*** Opening Provided text ***
Despite the Fukushima disaster, many countries are building newer, more massive nuclear reactors. According to the International Energy Agency, there are already 400 gigawatts of nuclear energy being generated worldwide, with plans underway to generate 72 gigawatts more. China alone wants to generate 58 gigawatts of nuclear energy within the next 10 years.

Fukushima still poisoning Pacific

The supposed benefits of nuclear power include greater reliability than wind or solar power, without the carbon emissions of fossil fuels. Such narratives overlook the massive destruction caused by uranium mining and the enormous amount of carbon dioxide emitted not just during mining but also processing fuel stock, building and decommissioning plants, and storing nuclear waste.

But of course the true elephant in the room for nuclear power is the issue of safety. In fact, it is concerns over safety that have hobbled the industry in many countries.

In 2011, a massive earthquake and tsunami triggered multiple meltdowns at Japan's Fukushima Daiichi nuclear power plant. A massive radioactive cloud exploded from the plant, and 100,000 people had to be evacuated. This disaster caused not only Japan but also Germany to begin reducing their reliance on nuclear power.
*** Closing Provided text ***
**What is needed**. Continue the passage on nuclear power after the Fukushima disaster, starting right after its final sentence.
*** Opening Dataset section ***
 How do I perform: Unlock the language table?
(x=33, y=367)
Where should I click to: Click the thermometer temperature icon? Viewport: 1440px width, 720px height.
*** Closing Dataset section ***
**Your response**.
The first explosions from the Fukushima plant sent a flood of radioactive material into the atmosphere and the nearby Pacific Ocean, creating a radioactive plume that is still expanding eastward. According to scientific modeling systems used by the European Union, this plume has remained largely intact, and it has already been detected off the west coast of North America.

But the poisoning of the Pacific didn't stop there. According to plant operator Tokyo Electric Power Company (TEPCO), which has routinely censored and downplayed the issue of radioactive waste, at least 2 trillion becquerels of radioactive material entered the Pacific from the plant between August 2013 and May 2014, at a rate 10 times higher than TEPCO would have allowed pre-meltdown. Meanwhile, radioactive water continues to accumulate at the site, as rainwater leaks into the melted-down reactors. Some of this water drains to the Pacific naturally; some is ejected deliberately into the ocean by TEPCO to keep it from accumulating too rapidly at the plant.

In USA, nuclear waste piling up

In the United States, the Fukushima disaster has had only a minimal impact on discussions about a nuclear renaissance. Instead, the major hurdle faced by the industry is the disposal of nuclear waste.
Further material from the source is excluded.